_What to do:_
A) Summarize the article below on Amit Bagga and Daryaganj in two sentences.
B) Answer these questions using the article below on Amit Bagga and Daryaganj:
(i) How many guests has the brand served?
(ii) What recognition did Economic Times give?
(iii) What was the starting point of it all?

[Exercise text]

Friday, March 6, 2026

Amit Bagga on Recreating 1947, Competing in Delhi, and the Scale of Daryaganj 

Isha Sagarika
Isha Sagarika
Isha is a passionate restaurant industry enthusiast with deep expertise in the F&B and restaurant-tech landscape. With a knack for storytelling and a keen understanding of industry trends, she crafts compelling narratives that inform, engage, and inspire.

Amit Bagga says he wants to “build a self-sustaining hospitality platform that creates mass employment, feeds communities, and, eventually, outlives him.” 

Daryaganj is his way of making that vision tangible. It’s a proof-of-concept that nostalgia can be engineered, memory systemised, and culture operationalised at scale. 

Today, the brand sports over ₹100 crore in annual revenue, 2.6 million guests, an acclaimed national presence (with 56 awards and recognitions, including Restaurant Icon of the Year by Economic Times and Entrepreneur of the Year by the International Hospitality Council), and scale to Bangkok, the UK, and the GCC.

Interestingly, the starting point of it all was a collapse.

[/Exercise text]
[Excerpted data]

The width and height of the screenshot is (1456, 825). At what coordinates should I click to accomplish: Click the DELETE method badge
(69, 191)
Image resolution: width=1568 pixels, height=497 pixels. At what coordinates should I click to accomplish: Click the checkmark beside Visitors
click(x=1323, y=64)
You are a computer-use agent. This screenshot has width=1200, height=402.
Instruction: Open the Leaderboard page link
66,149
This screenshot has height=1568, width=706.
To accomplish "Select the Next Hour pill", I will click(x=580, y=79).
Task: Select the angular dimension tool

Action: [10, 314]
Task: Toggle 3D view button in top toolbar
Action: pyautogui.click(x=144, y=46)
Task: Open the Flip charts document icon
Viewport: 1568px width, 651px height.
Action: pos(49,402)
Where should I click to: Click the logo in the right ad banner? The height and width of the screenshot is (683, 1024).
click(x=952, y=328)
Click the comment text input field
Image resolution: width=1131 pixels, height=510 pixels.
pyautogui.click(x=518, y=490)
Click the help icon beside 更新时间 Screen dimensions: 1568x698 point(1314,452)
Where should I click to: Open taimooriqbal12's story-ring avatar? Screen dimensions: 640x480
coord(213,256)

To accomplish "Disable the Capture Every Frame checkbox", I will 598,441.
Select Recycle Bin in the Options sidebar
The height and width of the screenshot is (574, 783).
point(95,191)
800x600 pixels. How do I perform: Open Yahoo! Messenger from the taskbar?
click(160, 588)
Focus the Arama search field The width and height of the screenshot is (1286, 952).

[/Excerpted data]

_Expected outputs:_
A) Amit Bagga wants to build a self-sustaining hospitality platform that creates mass employment, feeds communities, and eventually outlives him, and Daryaganj is his way of making that vision tangible. The brand now has over ₹100 crore in annual revenue, 2.6 million guests, 56 awards and recognitions, and scale to Bangkok, the UK, and the GCC.

B)
(i) 2.6 million
(ii) Restaurant Icon of the Year
(iii) A collapse